Thursday, 07 November 2019. Posted in Shootin' the Breeze

Remembrance in the digital age

Remembrance in the digital age


By Jess Harrington

With so much of our lives lived in the digital world nowadays, those who are not able to offer online services — even charities — may get left behind.

In keeping with the times, the Royal Canadian Legion now offers a couple of interesting ways you can practise remembrance online.

Virtual Wall of Honour

The Virtual Wall of Honour is an ever-expanding, crowd-sourced Remembrance Day slide show that gives Canadians a chance to honour departed loved ones who have served the country.

To add to the wall, all one needs to do is forward of a photo of a deceased veteran to the Legion’s Dominion Command. On Remembrance Day, the wall will be displayed on large video screens near the National War Memorial in Ottawa, prior to the remembrance ceremony.

The slides show can also be found on the Royal Canadian Legion website and YouTube for personal use.

The Legion is now accepting submissions for the November 2020 edition of the Virtual Wall of Honour. Submissions must meet a few basic conditions:

—Deceased Canadian veterans whose death is attributable to any cause can be part of the wall.

—Only one submission per veteran is required, as photos will continue to be included on the wall for all years following submissions.

—Submissions should be in the form of high-resolution electronic files or photo prints. Do not send original photos or documents, as these cannot be returned.

—The submission should include the veteran’s name and years of service, element or force, and the regiment/unit the departed belonged to, if possible.

Photos can be sent to the Royal Canadian Legion Dominion Command, 86 Aird Place, Ottawa, ON, K2L 0A1; or via email to RememberingThem@legion.ca.

For more information, visit www.legion.ca.

Virtual poppies

Every year, millions of Canadians wear poppies as a pledge to honour Canada’s veterans and remember those who paid the ultimate sacrifice for the freedoms we enjoy today. But it seems fewer people carry cash anymore, which may prevent them from buying a traditional poppy pin.

Last year, the Legion launched a new program to bring the poppy into the digital age.

Until Nov. 11, if you visit www.mypoppy.ca and make a charitable donation of any size to the National Poppy Trust Fund, a digital two-sided poppy badge will be sent to your email in return.

The badge can be customized to honour a particular veteran, or left plain.
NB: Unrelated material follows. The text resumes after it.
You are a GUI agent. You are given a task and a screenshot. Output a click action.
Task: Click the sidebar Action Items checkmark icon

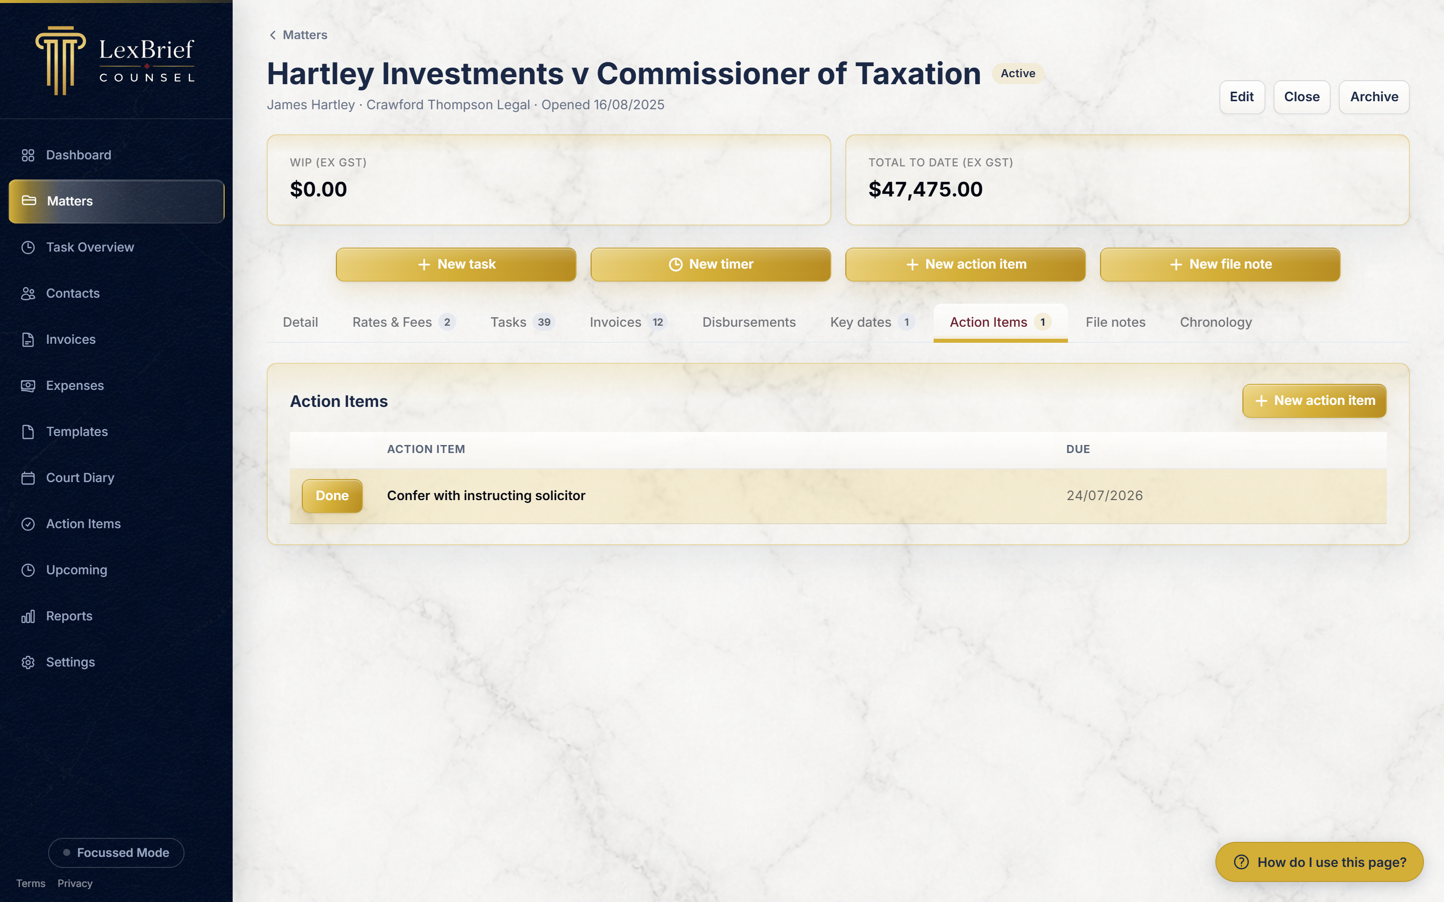pos(28,524)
You can also share a story or memory of a relative or friend who served, which other digital poppy purchasers can see.

Once you claim your poppy, you can download and post it to social media, attach it to emails, make it your phone background, or use it in any other digital capacity.

The program has become quite popular, and several notable Canadians have purchased digital poppies, including Margaret Atwood, Don Cherry and Ashley Callingbull.

Legion representatives say the goal of the campaign is not to replace traditional poppies, but to provide a program that complements them.